» **Work instructions**
What you return must match the data exactly, line for line.

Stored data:
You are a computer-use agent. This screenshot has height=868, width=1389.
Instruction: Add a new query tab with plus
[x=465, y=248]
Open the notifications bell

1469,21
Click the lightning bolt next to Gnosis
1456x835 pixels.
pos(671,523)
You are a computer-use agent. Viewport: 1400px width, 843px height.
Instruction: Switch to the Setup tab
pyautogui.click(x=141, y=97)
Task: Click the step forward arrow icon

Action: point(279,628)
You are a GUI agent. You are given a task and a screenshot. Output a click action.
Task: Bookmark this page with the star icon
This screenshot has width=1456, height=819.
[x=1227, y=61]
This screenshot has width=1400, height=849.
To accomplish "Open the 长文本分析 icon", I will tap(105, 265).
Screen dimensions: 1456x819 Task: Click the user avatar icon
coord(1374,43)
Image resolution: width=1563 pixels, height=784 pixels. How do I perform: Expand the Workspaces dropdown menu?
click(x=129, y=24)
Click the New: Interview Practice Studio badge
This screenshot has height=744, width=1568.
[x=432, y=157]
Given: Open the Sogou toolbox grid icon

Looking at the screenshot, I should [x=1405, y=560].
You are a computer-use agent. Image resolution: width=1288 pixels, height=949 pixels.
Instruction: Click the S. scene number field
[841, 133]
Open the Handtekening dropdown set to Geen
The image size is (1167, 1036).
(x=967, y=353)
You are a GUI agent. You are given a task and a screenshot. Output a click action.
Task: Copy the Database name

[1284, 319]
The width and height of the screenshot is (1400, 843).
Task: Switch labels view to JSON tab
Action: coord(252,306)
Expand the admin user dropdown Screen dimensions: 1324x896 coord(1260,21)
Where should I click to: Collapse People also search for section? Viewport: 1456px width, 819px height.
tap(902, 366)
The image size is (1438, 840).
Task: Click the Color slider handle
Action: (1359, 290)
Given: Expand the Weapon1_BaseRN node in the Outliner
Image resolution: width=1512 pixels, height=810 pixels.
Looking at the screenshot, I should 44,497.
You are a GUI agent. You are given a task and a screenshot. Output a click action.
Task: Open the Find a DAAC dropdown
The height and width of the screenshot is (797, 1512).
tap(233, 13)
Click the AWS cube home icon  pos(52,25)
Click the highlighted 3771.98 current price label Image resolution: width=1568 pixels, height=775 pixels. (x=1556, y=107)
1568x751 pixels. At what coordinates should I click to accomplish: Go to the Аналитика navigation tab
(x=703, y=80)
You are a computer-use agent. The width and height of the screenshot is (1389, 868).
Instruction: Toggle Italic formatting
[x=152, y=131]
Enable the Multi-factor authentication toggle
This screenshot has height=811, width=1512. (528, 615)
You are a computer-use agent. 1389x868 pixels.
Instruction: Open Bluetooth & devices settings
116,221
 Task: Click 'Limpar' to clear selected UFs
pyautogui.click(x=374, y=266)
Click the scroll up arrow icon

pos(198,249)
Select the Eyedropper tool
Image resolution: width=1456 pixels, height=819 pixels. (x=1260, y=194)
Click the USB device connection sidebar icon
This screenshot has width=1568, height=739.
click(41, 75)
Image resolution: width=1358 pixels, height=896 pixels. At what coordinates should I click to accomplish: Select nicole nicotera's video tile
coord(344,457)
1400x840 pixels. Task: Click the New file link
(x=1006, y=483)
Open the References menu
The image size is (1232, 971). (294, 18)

» **Exercise solution**
You are a computer-use agent. This screenshot has height=868, width=1389.
Instruction: Add a new query tab with plus
[x=465, y=248]
Open the notifications bell

1469,21
Click the lightning bolt next to Gnosis
1456x835 pixels.
pos(671,523)
You are a computer-use agent. Viewport: 1400px width, 843px height.
Instruction: Switch to the Setup tab
pyautogui.click(x=141, y=97)
Task: Click the step forward arrow icon

Action: point(279,628)
You are a GUI agent. You are given a task and a screenshot. Output a click action.
Task: Bookmark this page with the star icon
This screenshot has width=1456, height=819.
[x=1227, y=61]
This screenshot has width=1400, height=849.
To accomplish "Open the 长文本分析 icon", I will tap(105, 265).
Screen dimensions: 1456x819 Task: Click the user avatar icon
coord(1374,43)
Image resolution: width=1563 pixels, height=784 pixels. How do I perform: Expand the Workspaces dropdown menu?
click(x=129, y=24)
Click the New: Interview Practice Studio badge
This screenshot has height=744, width=1568.
[x=432, y=157]
Given: Open the Sogou toolbox grid icon

Looking at the screenshot, I should [x=1405, y=560].
You are a computer-use agent. Image resolution: width=1288 pixels, height=949 pixels.
Instruction: Click the S. scene number field
[841, 133]
Open the Handtekening dropdown set to Geen
The image size is (1167, 1036).
(x=967, y=353)
You are a GUI agent. You are given a task and a screenshot. Output a click action.
Task: Copy the Database name

[1284, 319]
The width and height of the screenshot is (1400, 843).
Task: Switch labels view to JSON tab
Action: coord(252,306)
Expand the admin user dropdown Screen dimensions: 1324x896 coord(1260,21)
Where should I click to: Collapse People also search for section? Viewport: 1456px width, 819px height.
tap(902, 366)
The image size is (1438, 840).
Task: Click the Color slider handle
Action: (1359, 290)
Given: Expand the Weapon1_BaseRN node in the Outliner
Image resolution: width=1512 pixels, height=810 pixels.
Looking at the screenshot, I should 44,497.
You are a GUI agent. You are given a task and a screenshot. Output a click action.
Task: Open the Find a DAAC dropdown
The height and width of the screenshot is (797, 1512).
tap(233, 13)
Click the AWS cube home icon  pos(52,25)
Click the highlighted 3771.98 current price label Image resolution: width=1568 pixels, height=775 pixels. (x=1556, y=107)
1568x751 pixels. At what coordinates should I click to accomplish: Go to the Аналитика navigation tab
(x=703, y=80)
You are a computer-use agent. The width and height of the screenshot is (1389, 868).
Instruction: Toggle Italic formatting
[x=152, y=131]
Enable the Multi-factor authentication toggle
This screenshot has height=811, width=1512. (528, 615)
You are a computer-use agent. 1389x868 pixels.
Instruction: Open Bluetooth & devices settings
116,221
 Task: Click 'Limpar' to clear selected UFs
pyautogui.click(x=374, y=266)
Click the scroll up arrow icon

pos(198,249)
Select the Eyedropper tool
Image resolution: width=1456 pixels, height=819 pixels. (x=1260, y=194)
Click the USB device connection sidebar icon
This screenshot has width=1568, height=739.
click(41, 75)
Image resolution: width=1358 pixels, height=896 pixels. At what coordinates should I click to accomplish: Select nicole nicotera's video tile
coord(344,457)
1400x840 pixels. Task: Click the New file link
(x=1006, y=483)
Open the References menu
The image size is (1232, 971). (294, 18)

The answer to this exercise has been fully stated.